La directora general de la Guardia Civil, Mercedes González, declaró como investigada ante el juez de la Audiencia Nacional Santiago Pedraz y negó haber impartido órdenes a la Unidad Central Operativa (UCO) sobre causas judiciales que involucran al Gobierno. Además, afirmó que se considera víctima de la presunta trama investigada en el denominado caso Leire Díez.
Según fuentes jurídicas, González sostuvo durante su declaración que no habría aceptado reunirse con la exmilitante socialista Leire Díez si hubiera sabido que actuaba por encargo del exsecretario de Organización del PSOE Santos Cerdán. La investigación busca determinar si existió una operación para obstaculizar causas judiciales que pudieran afectar al Partido Socialista o al Ejecutivo.

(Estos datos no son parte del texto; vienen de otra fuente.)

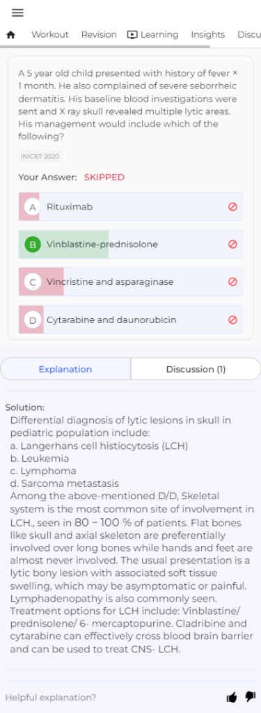
Task: Click strike-out icon for Vinblastine-prednisolone option
Action: (232, 244)
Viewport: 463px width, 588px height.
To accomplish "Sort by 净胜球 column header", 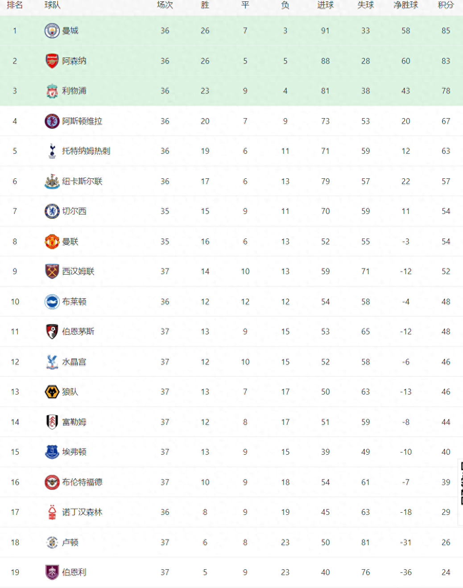I will (406, 5).
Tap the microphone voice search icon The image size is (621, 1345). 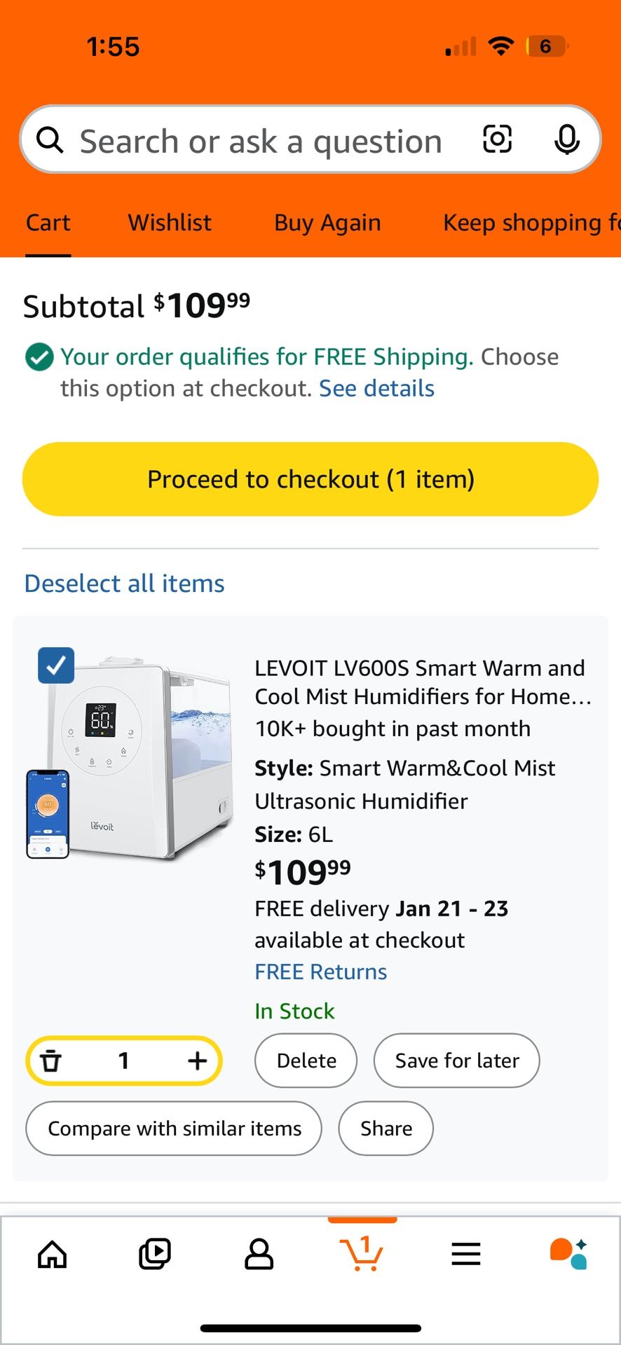tap(566, 139)
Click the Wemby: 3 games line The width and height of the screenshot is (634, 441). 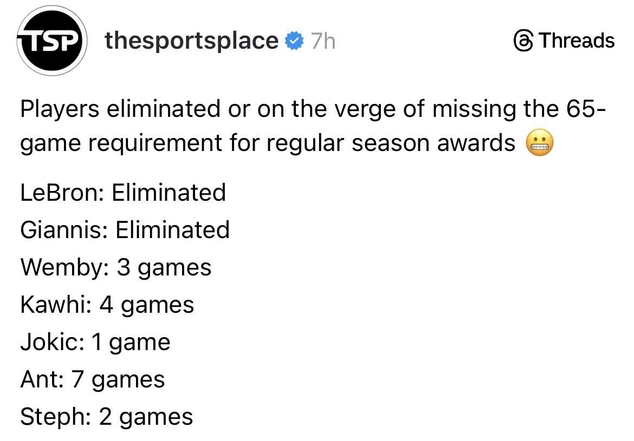tap(115, 267)
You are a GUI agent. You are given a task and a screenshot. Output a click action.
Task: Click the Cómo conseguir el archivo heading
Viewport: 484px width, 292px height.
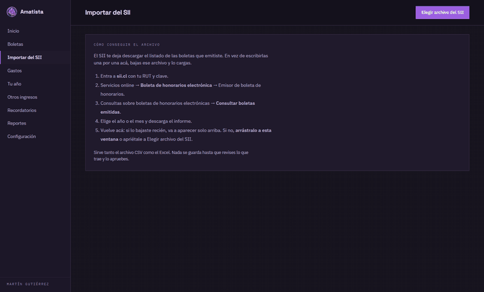point(127,45)

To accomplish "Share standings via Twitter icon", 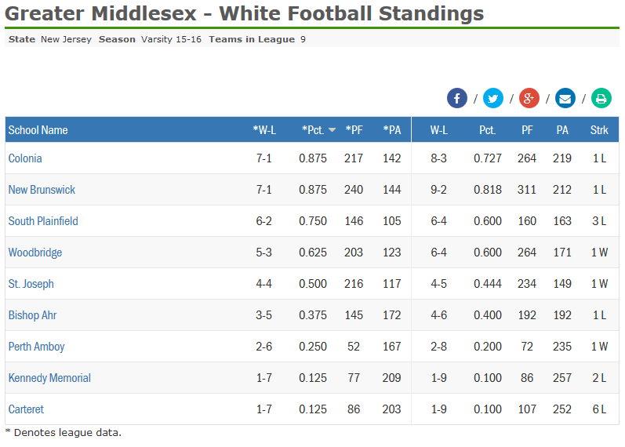I will pyautogui.click(x=493, y=98).
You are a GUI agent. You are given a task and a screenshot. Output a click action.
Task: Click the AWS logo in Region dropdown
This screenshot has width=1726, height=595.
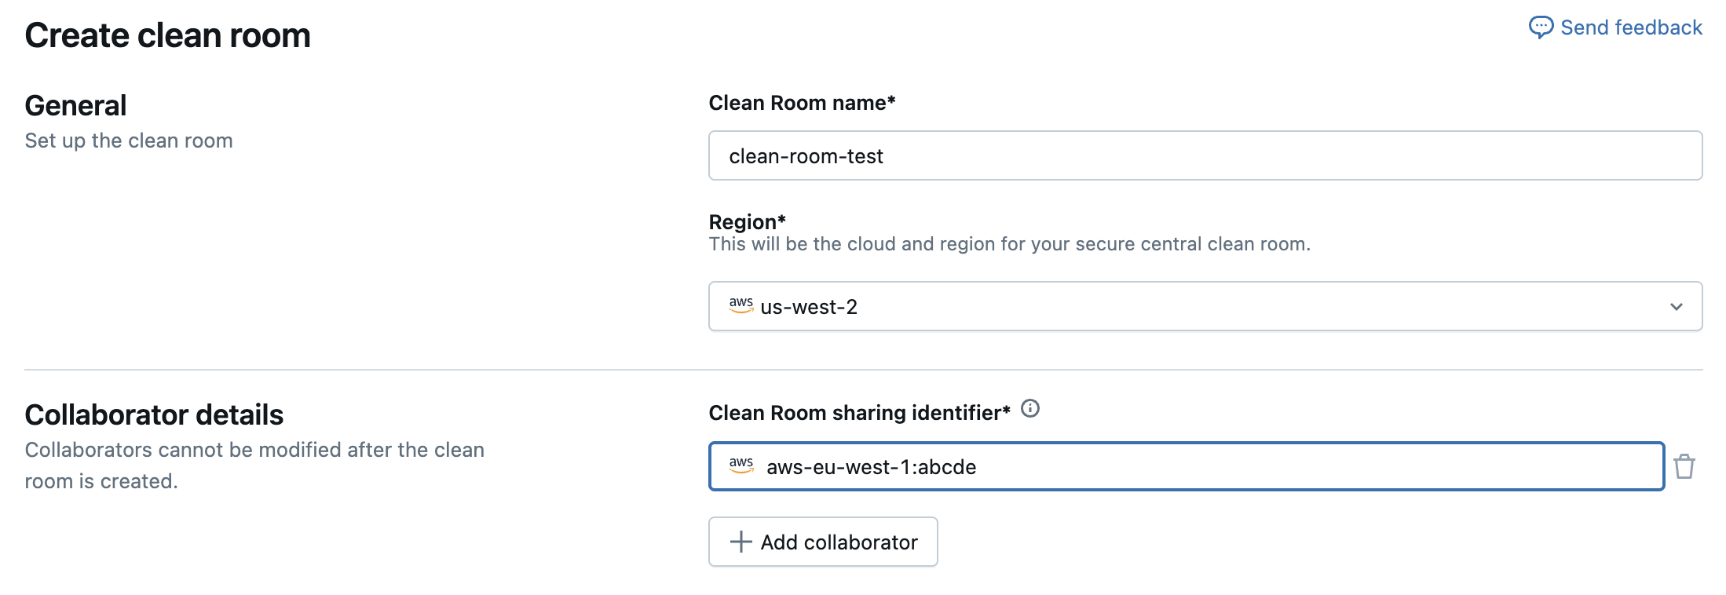point(740,305)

La directora de la Guardia Civil fue citada como investigada después de que un informe de la UCO señalara que había mantenido tres reuniones con Díez. Sin embargo, González reconoció únicamente dos encuentros y negó la existencia de un tercero, de acuerdo con las mismas fuentes.
En esas reuniones, según su versión, Díez se presentó como una periodista freelance. González ya había ofrecido este mismo relato ante la Comisión de Interior del Senado y volvió a rechazar cualquier intervención en las investigaciones judiciales mencionadas.